Headshot of Ezra Kaye
Ezra KayeSouth Western Times
Dr Helen Byles-Drage is set to release her debut novel — Marvellous Miss Markham.
Camera IconDr Helen Byles-Drage is set to release her debut novel — Marvellous Miss Markham. Credit: Ezra Kaye

An 86-year-old Bunbury woman is set to launch her debut novel, despite a busy life of completing her PhD at 75, being a farmer’s wife, a teacher and a psychologist.

Dr Helen Byles-Drage’s new book, titled Marvellous Miss Markham, is a historical romance set in England during the reign of George IV.

Going by pen name Helen BeDe, she is a farmer’s wife, teacher, psychologist and sociologist who went back to university when she was 75, after retiring from her day job at Bunbury Regional Prison.

She has won multiple prizes for her writing in the past, many of which she achieved while doing a PhD when she returned to university as a mature student.

“I had to find something to fill 24 hours a day,” she said.

“Initially I tried artwork up at ECU here in Bunbury, but I found I could get better marks if I wrote than I did painting, so I switched over to creative writing.

“I began to develop this story, and it was set right at the very beginning of the 19th century.

“I thought, ‘gee, I don’t know enough about this’ — so I did a University Of The Third Age course in social life in the 18th century.”

Byles-Drage said the course opened her eyes to the lack of legal rights women had during the time.
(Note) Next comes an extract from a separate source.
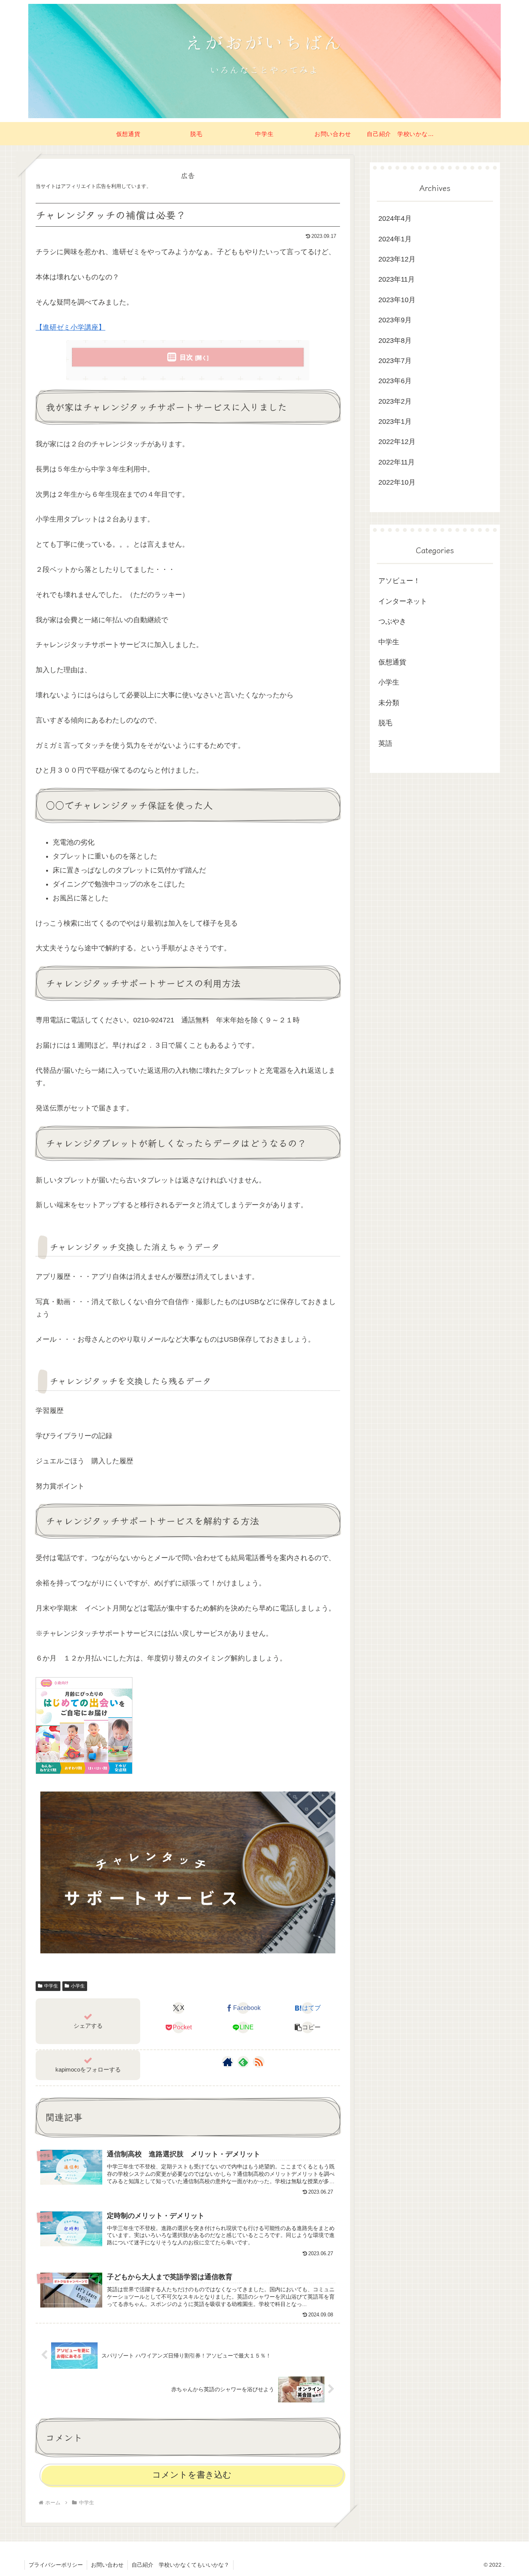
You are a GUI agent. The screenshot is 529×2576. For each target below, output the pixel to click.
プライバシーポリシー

“The fact that women had no legal existence, they were property, they belonged to their father, until he with a dowry, managed to buy them a husband,” she said.

“I knew women were expected to be little house mice at home, but it just rocked me the extent to which they were kept under.

“The fact that a man was perfectly legal to beat a wife, his children or his servants, so long as the rod he used was not thicker than an inch.”

While the novel is set in a historical period, it still deals with contemporary concerns such as “the need and desire to belong, to be loved, to have some personal power and importance to cope well with life”, the writer said.

On Saturday, Byles-Drage will celebrate the book with a launch at the Bunbury Public Library from 10am, with morning tea and book signing opportunities.

“It’s quite a moment when you hold your own book in your hands,” she said.

“I do want to encourage people to explore and make the most of themselves and try the things they want to do — that are legal of course.”